PROVIDED DATA>
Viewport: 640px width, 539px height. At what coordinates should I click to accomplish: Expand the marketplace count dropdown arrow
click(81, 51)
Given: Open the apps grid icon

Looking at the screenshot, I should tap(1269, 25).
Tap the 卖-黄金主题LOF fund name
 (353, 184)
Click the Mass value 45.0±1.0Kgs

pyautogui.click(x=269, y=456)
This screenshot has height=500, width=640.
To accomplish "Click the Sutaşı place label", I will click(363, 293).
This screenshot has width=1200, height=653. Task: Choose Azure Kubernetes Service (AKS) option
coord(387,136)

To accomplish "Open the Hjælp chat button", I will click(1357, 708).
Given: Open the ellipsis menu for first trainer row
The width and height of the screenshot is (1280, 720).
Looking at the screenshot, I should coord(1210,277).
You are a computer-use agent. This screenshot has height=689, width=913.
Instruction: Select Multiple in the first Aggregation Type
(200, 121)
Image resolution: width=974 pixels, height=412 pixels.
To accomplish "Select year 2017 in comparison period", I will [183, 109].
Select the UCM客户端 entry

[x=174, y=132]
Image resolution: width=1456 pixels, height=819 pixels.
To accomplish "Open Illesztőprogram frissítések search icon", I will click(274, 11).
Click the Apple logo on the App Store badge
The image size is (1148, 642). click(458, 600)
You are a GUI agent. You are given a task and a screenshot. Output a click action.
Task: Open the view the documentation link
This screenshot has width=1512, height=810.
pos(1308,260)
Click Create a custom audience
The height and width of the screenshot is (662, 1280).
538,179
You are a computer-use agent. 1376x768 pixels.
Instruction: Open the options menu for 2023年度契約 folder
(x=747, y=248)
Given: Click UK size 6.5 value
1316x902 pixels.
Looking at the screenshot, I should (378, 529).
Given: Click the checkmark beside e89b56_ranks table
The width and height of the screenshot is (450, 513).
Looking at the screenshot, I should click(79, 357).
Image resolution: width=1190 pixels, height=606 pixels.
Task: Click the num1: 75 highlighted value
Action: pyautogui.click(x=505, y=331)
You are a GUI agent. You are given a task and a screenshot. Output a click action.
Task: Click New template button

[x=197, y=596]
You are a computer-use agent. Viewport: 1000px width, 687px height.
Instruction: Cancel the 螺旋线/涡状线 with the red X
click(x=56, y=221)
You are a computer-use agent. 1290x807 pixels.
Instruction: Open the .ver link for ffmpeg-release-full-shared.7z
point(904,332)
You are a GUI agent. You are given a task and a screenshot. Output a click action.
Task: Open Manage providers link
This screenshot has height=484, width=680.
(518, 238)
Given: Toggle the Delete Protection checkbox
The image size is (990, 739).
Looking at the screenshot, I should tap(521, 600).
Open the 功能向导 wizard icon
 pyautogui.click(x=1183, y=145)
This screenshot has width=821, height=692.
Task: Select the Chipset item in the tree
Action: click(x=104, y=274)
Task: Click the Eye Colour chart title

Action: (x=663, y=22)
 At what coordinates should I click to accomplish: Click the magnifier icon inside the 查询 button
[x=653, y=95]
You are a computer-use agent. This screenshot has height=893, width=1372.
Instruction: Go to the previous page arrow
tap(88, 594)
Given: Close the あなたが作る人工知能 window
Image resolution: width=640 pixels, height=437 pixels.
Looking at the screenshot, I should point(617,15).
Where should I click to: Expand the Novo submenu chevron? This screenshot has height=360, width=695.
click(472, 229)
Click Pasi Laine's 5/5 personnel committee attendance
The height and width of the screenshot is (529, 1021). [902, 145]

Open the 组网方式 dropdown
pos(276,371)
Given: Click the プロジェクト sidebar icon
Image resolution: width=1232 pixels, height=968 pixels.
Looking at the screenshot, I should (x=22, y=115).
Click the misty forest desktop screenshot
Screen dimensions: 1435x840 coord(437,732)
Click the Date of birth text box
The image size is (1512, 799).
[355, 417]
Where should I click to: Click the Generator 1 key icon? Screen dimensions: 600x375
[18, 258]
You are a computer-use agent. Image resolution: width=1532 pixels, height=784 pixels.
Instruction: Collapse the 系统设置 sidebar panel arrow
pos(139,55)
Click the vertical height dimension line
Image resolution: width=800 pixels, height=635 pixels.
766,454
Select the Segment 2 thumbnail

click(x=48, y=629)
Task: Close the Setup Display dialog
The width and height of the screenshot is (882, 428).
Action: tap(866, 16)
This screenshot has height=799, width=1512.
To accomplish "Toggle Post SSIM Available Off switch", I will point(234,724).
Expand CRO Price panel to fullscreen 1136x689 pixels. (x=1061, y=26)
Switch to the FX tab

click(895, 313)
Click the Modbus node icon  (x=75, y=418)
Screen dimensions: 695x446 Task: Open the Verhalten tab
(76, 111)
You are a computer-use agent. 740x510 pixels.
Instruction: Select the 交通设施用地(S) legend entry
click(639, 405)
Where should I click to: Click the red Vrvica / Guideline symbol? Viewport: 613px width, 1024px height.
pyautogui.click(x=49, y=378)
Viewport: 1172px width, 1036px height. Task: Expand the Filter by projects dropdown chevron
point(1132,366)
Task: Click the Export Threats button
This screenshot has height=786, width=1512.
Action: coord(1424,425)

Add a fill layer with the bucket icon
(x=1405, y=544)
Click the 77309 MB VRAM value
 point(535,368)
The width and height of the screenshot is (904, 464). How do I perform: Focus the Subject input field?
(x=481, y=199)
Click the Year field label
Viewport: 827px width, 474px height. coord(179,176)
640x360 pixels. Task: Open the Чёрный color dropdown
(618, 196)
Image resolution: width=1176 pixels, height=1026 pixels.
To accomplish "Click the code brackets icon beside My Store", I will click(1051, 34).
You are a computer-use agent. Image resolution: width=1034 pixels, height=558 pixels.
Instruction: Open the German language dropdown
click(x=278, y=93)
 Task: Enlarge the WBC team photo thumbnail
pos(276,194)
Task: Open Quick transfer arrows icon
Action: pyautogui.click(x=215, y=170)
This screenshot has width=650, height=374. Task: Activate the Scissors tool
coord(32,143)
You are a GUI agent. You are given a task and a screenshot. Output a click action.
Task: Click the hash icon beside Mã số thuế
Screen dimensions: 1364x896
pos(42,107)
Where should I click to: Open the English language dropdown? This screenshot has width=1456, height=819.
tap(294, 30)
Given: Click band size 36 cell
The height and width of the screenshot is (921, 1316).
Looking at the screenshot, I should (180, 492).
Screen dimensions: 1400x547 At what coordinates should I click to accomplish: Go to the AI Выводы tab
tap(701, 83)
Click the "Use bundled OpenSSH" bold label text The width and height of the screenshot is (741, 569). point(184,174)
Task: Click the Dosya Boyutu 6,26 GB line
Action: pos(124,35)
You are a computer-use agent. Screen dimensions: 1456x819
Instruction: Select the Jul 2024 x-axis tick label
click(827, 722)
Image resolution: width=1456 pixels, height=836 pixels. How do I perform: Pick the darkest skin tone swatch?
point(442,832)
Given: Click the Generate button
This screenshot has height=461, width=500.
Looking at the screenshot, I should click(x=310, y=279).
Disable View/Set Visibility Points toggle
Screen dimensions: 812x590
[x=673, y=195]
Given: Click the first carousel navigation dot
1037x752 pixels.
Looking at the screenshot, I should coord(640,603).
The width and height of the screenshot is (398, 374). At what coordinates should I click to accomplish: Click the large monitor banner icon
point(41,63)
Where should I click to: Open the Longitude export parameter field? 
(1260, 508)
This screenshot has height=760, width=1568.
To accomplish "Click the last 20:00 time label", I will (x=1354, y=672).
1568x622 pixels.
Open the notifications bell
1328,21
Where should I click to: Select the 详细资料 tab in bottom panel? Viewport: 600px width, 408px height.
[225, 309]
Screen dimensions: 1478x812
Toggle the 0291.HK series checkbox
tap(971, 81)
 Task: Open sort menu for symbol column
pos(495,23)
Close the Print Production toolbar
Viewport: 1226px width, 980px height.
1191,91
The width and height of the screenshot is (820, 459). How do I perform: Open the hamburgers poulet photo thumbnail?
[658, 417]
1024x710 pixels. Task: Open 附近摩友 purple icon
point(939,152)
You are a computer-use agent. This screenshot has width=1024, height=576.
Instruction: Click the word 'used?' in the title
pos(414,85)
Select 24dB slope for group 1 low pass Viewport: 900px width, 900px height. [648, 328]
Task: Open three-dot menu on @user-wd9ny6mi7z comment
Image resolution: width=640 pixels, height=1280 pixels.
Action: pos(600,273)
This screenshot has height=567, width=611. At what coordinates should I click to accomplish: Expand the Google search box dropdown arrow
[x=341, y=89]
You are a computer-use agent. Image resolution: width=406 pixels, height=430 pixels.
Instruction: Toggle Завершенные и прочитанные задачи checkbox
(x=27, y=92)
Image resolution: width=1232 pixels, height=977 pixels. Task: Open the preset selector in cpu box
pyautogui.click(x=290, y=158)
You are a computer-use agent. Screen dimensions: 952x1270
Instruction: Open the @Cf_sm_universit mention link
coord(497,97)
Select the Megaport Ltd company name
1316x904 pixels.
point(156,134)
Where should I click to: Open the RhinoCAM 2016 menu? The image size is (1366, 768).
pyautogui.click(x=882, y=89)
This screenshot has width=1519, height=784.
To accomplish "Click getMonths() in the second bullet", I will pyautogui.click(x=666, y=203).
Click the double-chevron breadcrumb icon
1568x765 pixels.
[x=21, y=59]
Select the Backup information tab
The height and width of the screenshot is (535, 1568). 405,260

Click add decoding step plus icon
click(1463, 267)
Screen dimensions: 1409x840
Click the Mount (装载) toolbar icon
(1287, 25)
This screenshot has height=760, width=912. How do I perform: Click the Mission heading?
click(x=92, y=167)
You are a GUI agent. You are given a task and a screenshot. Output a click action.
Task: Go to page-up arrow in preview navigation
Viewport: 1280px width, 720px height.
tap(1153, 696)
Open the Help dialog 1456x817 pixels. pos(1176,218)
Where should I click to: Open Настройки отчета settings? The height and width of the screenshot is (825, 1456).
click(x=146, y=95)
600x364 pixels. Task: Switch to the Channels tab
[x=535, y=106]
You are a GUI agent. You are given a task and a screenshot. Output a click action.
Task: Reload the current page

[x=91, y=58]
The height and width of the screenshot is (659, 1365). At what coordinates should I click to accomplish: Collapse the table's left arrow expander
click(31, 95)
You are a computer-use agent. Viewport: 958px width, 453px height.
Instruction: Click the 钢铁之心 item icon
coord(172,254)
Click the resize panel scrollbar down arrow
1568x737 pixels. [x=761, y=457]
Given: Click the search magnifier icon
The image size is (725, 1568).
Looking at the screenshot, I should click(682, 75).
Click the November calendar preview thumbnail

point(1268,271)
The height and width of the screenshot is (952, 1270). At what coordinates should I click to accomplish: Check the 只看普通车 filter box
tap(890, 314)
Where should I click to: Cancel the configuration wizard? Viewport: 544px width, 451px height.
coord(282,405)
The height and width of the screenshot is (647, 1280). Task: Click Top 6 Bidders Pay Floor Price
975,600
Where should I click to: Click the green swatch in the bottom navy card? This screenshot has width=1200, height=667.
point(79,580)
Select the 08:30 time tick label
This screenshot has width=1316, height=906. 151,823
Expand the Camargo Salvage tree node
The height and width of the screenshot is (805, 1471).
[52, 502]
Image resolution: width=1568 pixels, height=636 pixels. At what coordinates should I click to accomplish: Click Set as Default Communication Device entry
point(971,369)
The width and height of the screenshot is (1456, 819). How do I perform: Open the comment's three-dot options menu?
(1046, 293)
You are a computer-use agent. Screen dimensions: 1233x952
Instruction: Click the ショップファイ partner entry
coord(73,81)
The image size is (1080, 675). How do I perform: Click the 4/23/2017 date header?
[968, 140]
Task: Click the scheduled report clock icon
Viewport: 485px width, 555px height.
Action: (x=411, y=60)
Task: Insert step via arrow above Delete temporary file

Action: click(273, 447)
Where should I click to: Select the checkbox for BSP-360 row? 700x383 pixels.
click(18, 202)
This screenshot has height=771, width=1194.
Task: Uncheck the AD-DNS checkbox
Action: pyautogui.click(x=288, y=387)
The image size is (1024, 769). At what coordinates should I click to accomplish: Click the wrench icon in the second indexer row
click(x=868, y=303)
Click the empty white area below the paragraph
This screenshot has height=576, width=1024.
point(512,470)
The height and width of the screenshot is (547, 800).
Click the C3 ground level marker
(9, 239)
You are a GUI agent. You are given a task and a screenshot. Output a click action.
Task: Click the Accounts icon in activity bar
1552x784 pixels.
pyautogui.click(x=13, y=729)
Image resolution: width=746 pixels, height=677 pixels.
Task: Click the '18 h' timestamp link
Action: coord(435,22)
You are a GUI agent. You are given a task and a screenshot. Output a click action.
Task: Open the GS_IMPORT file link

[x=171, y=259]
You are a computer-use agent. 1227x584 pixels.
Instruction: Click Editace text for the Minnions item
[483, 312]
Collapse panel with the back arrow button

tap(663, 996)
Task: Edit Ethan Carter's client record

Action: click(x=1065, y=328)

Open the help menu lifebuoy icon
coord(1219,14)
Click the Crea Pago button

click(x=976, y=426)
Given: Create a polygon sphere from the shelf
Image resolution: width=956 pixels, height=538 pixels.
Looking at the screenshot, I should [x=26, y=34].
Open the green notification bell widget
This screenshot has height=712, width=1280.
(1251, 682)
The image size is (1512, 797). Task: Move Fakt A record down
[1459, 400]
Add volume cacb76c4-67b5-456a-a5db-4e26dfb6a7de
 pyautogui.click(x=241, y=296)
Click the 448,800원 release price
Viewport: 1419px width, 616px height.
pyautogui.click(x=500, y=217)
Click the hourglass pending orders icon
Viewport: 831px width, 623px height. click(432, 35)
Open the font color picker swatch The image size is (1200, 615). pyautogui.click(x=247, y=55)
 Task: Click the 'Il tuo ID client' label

EXERCISE> Swap "magnifier" for "magnifying glass" in the rows above, covering everything from the line containing "Click the resize panel scrollbar down arrow" down to the line containing "This screenshot has width=1316, height=906.". Give only those lines again, with nothing else changed.

FINAL RESULT>
Click the resize panel scrollbar down arrow
1568x737 pixels. [x=761, y=457]
Given: Click the search magnifying glass icon
The image size is (725, 1568).
Looking at the screenshot, I should click(682, 75).
Click the November calendar preview thumbnail

point(1268,271)
The height and width of the screenshot is (952, 1270). At what coordinates should I click to accomplish: Check the 只看普通车 filter box
tap(890, 314)
Where should I click to: Cancel the configuration wizard? Viewport: 544px width, 451px height.
coord(282,405)
The height and width of the screenshot is (647, 1280). Task: Click Top 6 Bidders Pay Floor Price
975,600
Where should I click to: Click the green swatch in the bottom navy card? This screenshot has width=1200, height=667.
point(79,580)
Select the 08:30 time tick label
This screenshot has width=1316, height=906. 151,823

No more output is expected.